我已经在python中实现了这一点,它的工作原理与预期一致:

path = 'abfss://file_system@storage_account.dfs.core.windows.net/root/YYYY/MM/DD/HH/mm/file.avro'
df0 = spark.read.format('avro').load(path) # 1
df1 = df0.select(df0.Body.cast('string')) # 2
rdd1 = df1.rdd.map(lambda x: x[0]) # 3
data = spark.read.json(rdd1) # 4

现在我需要将其转换为原始sql,以便直接在sql查询中过滤数据。考虑到以上4个步骤,sql的步骤1和步骤2如下:

CREATE TEMPORARY VIEW file_avro
USING avro
OPTIONS (path "abfss://file_system@storage_account.dfs.core.windows.net/root/YYYY/MM/DD/HH/mm/file.avro")

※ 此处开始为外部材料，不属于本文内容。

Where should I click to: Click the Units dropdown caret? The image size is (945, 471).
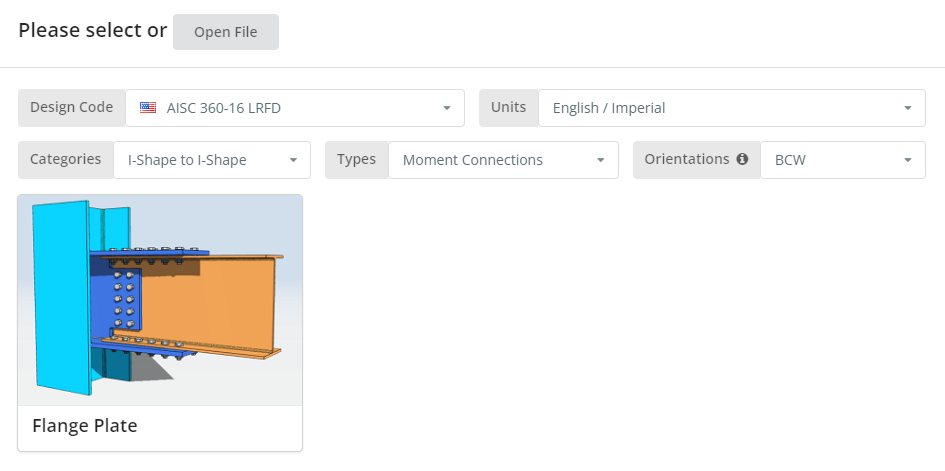tap(908, 108)
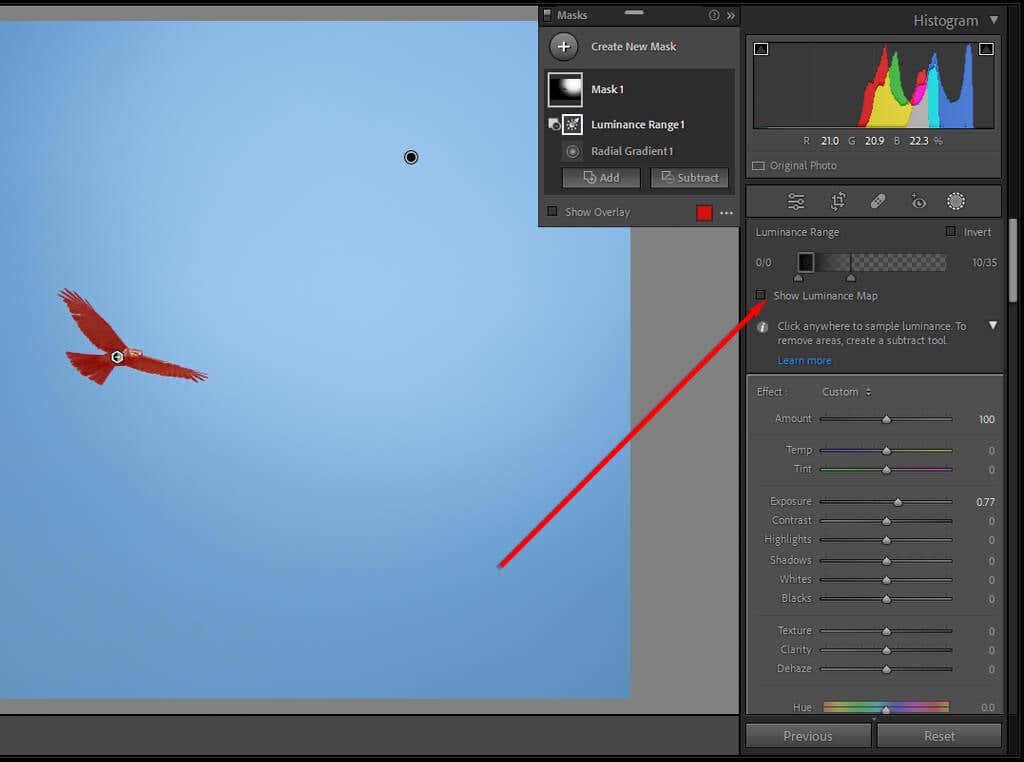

WITH body_array AS (SELECT cast(Body AS STRING) FROM file_avro)

SELECT * FROM body_array

通过这个部分查询,我得到了与上面df1相同的结果(python的步骤2):

Body
[{"id":"a123","group":"0","value":1.0,"timestamp":"2020-01-01T00:00:00.0000000"},
{"id":"a123","group":"0","value":1.5,"timestamp":"2020-01-01T00:01:00.0000000"},
{"id":"a123","group":"0","value":2.3,"timestamp":"2020-01-01T00:02:00.0000000"},
{"id":"a123","group":"0","value":1.8,"timestamp":"2020-01-01T00:03:00.0000000"}]
[{"id":"b123","group":"0","value":2.0,"timestamp":"2020-01-01T00:00:01.0000000"},
{"id":"b123","group":"0","value":1.2,"timestamp":"2020-01-01T00:01:01.0000000"},
{"id":"b123","group":"0","value":2.1,"timestamp":"2020-01-01T00:02:01.0000000"},
{"id":"b123","group":"0","value":1.7,"timestamp":"2020-01-01T00:03:01.0000000"}]
...

我需要知道如何将步骤3和步骤4引入到sql查询中,将字符串解析为json对象,并最终获得所需的带有id、group、value和timestamp列的dataframe。谢谢。

s8vozzvw

s8vozzvw1#

我发现用原始sql实现这一点的一种方法如下,使用from\ json spark sql内置函数和body字段的scheme:

CREATE TEMPORARY VIEW file_avro
USING avro
OPTIONS (path "abfss://file_system@storage_account.dfs.core.windows.net/root/YYYY/MM/DD/HH/mm/file.avro")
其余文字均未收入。